### Goal of the exercise
Could you please write out the data shown below, exactly and in full?

***** Task data

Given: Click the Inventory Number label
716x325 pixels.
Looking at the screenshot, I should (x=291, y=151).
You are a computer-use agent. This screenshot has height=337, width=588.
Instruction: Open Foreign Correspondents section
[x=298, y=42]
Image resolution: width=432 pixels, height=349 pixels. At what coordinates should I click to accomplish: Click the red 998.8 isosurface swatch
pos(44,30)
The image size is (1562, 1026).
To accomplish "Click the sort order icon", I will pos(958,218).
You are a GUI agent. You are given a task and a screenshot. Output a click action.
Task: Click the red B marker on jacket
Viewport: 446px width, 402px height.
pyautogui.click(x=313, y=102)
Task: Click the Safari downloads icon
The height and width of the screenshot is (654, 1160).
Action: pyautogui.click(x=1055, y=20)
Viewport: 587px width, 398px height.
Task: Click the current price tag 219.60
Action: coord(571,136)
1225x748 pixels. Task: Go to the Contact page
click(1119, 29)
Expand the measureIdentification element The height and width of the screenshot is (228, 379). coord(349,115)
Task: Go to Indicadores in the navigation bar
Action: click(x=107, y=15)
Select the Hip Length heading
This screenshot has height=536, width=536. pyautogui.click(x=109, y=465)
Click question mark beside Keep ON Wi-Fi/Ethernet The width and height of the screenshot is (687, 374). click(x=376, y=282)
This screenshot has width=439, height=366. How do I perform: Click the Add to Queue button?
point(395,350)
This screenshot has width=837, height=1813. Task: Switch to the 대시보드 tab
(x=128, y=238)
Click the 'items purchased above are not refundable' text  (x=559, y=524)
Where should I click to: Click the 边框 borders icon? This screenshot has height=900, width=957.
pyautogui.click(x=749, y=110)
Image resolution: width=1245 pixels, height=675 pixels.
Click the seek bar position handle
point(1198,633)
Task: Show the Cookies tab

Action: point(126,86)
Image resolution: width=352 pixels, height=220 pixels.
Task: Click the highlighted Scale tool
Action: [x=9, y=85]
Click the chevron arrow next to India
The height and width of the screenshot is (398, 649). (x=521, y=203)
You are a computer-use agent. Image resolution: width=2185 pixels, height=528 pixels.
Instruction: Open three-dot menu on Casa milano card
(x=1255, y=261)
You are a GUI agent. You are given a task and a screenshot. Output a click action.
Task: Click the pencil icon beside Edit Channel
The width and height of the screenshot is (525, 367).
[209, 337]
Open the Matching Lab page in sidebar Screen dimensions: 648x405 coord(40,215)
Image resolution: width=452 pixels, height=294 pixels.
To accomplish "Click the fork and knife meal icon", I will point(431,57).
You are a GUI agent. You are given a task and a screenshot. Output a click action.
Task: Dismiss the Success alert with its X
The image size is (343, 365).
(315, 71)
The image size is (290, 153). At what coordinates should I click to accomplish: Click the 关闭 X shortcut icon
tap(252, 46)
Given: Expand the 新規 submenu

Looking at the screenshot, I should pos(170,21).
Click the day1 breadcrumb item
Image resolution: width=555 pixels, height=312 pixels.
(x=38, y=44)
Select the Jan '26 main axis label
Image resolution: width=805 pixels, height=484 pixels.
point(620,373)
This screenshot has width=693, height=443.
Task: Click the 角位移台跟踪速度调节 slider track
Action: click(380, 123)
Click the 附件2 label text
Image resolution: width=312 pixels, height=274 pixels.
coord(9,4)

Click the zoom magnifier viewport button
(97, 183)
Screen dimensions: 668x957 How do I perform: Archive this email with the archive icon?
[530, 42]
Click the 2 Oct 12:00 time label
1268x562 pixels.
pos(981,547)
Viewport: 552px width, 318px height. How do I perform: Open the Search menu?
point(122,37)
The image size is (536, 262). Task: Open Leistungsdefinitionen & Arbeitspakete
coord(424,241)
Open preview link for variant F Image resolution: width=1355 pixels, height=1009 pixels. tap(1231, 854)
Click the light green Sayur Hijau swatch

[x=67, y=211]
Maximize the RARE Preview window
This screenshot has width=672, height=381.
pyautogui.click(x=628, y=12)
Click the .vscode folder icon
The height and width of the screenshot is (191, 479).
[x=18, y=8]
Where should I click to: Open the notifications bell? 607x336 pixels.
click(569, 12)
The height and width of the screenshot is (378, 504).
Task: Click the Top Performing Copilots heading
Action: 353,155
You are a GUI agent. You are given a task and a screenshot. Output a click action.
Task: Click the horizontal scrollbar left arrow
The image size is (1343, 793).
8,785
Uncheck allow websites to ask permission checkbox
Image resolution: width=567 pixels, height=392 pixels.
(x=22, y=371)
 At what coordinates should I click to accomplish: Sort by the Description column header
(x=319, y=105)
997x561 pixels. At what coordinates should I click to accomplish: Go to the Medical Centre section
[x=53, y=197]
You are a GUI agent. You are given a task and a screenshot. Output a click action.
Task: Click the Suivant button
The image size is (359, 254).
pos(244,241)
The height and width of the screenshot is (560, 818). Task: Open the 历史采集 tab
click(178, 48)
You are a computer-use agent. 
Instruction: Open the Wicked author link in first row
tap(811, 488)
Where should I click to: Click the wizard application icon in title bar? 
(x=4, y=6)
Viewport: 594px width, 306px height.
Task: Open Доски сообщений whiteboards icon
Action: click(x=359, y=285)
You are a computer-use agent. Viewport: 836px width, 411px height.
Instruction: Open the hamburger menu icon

**********

### Result
Given: Click the Inventory Number label
716x325 pixels.
Looking at the screenshot, I should (x=291, y=151).
You are a computer-use agent. This screenshot has height=337, width=588.
Instruction: Open Foreign Correspondents section
[x=298, y=42]
Image resolution: width=432 pixels, height=349 pixels. At what coordinates should I click to accomplish: Click the red 998.8 isosurface swatch
pos(44,30)
The image size is (1562, 1026).
To accomplish "Click the sort order icon", I will pos(958,218).
You are a GUI agent. You are given a task and a screenshot. Output a click action.
Task: Click the red B marker on jacket
Viewport: 446px width, 402px height.
pyautogui.click(x=313, y=102)
Task: Click the Safari downloads icon
The height and width of the screenshot is (654, 1160).
Action: pyautogui.click(x=1055, y=20)
Viewport: 587px width, 398px height.
Task: Click the current price tag 219.60
Action: coord(571,136)
1225x748 pixels. Task: Go to the Contact page
click(1119, 29)
Expand the measureIdentification element The height and width of the screenshot is (228, 379). coord(349,115)
Task: Go to Indicadores in the navigation bar
Action: click(x=107, y=15)
Select the Hip Length heading
This screenshot has height=536, width=536. pyautogui.click(x=109, y=465)
Click question mark beside Keep ON Wi-Fi/Ethernet The width and height of the screenshot is (687, 374). click(x=376, y=282)
This screenshot has width=439, height=366. How do I perform: Click the Add to Queue button?
point(395,350)
This screenshot has width=837, height=1813. Task: Switch to the 대시보드 tab
(x=128, y=238)
Click the 'items purchased above are not refundable' text  (x=559, y=524)
Where should I click to: Click the 边框 borders icon? This screenshot has height=900, width=957.
pyautogui.click(x=749, y=110)
Image resolution: width=1245 pixels, height=675 pixels.
Click the seek bar position handle
point(1198,633)
Task: Show the Cookies tab

Action: point(126,86)
Image resolution: width=352 pixels, height=220 pixels.
Task: Click the highlighted Scale tool
Action: [x=9, y=85]
Click the chevron arrow next to India
The height and width of the screenshot is (398, 649). (x=521, y=203)
You are a computer-use agent. Image resolution: width=2185 pixels, height=528 pixels.
Instruction: Open three-dot menu on Casa milano card
(x=1255, y=261)
You are a GUI agent. You are given a task and a screenshot. Output a click action.
Task: Click the pencil icon beside Edit Channel
The width and height of the screenshot is (525, 367).
[209, 337]
Open the Matching Lab page in sidebar Screen dimensions: 648x405 coord(40,215)
Image resolution: width=452 pixels, height=294 pixels.
To accomplish "Click the fork and knife meal icon", I will point(431,57).
You are a GUI agent. You are given a task and a screenshot. Output a click action.
Task: Dismiss the Success alert with its X
The image size is (343, 365).
(315, 71)
The image size is (290, 153). At what coordinates should I click to accomplish: Click the 关闭 X shortcut icon
tap(252, 46)
Given: Expand the 新規 submenu

Looking at the screenshot, I should pos(170,21).
Click the day1 breadcrumb item
Image resolution: width=555 pixels, height=312 pixels.
(x=38, y=44)
Select the Jan '26 main axis label
Image resolution: width=805 pixels, height=484 pixels.
point(620,373)
This screenshot has width=693, height=443.
Task: Click the 角位移台跟踪速度调节 slider track
Action: click(380, 123)
Click the 附件2 label text
Image resolution: width=312 pixels, height=274 pixels.
coord(9,4)

Click the zoom magnifier viewport button
(97, 183)
Screen dimensions: 668x957 How do I perform: Archive this email with the archive icon?
[530, 42]
Click the 2 Oct 12:00 time label
1268x562 pixels.
pos(981,547)
Viewport: 552px width, 318px height. How do I perform: Open the Search menu?
point(122,37)
The image size is (536, 262). Task: Open Leistungsdefinitionen & Arbeitspakete
coord(424,241)
Open preview link for variant F Image resolution: width=1355 pixels, height=1009 pixels. tap(1231, 854)
Click the light green Sayur Hijau swatch

[x=67, y=211]
Maximize the RARE Preview window
This screenshot has width=672, height=381.
pyautogui.click(x=628, y=12)
Click the .vscode folder icon
The height and width of the screenshot is (191, 479).
[x=18, y=8]
Where should I click to: Open the notifications bell? 607x336 pixels.
click(569, 12)
The height and width of the screenshot is (378, 504).
Task: Click the Top Performing Copilots heading
Action: 353,155
You are a GUI agent. You are given a task and a screenshot. Output a click action.
Task: Click the horizontal scrollbar left arrow
The image size is (1343, 793).
8,785
Uncheck allow websites to ask permission checkbox
Image resolution: width=567 pixels, height=392 pixels.
(x=22, y=371)
 At what coordinates should I click to accomplish: Sort by the Description column header
(x=319, y=105)
997x561 pixels. At what coordinates should I click to accomplish: Go to the Medical Centre section
[x=53, y=197]
You are a GUI agent. You are given a task and a screenshot. Output a click action.
Task: Click the Suivant button
The image size is (359, 254).
pos(244,241)
The height and width of the screenshot is (560, 818). Task: Open the 历史采集 tab
click(178, 48)
You are a computer-use agent. 
Instruction: Open the Wicked author link in first row
tap(811, 488)
Where should I click to: Click the wizard application icon in title bar? 
(x=4, y=6)
Viewport: 594px width, 306px height.
Task: Open Доски сообщений whiteboards icon
Action: click(x=359, y=285)
You are a computer-use agent. Viewport: 836px width, 411px height.
Instruction: Open the hamburger menu icon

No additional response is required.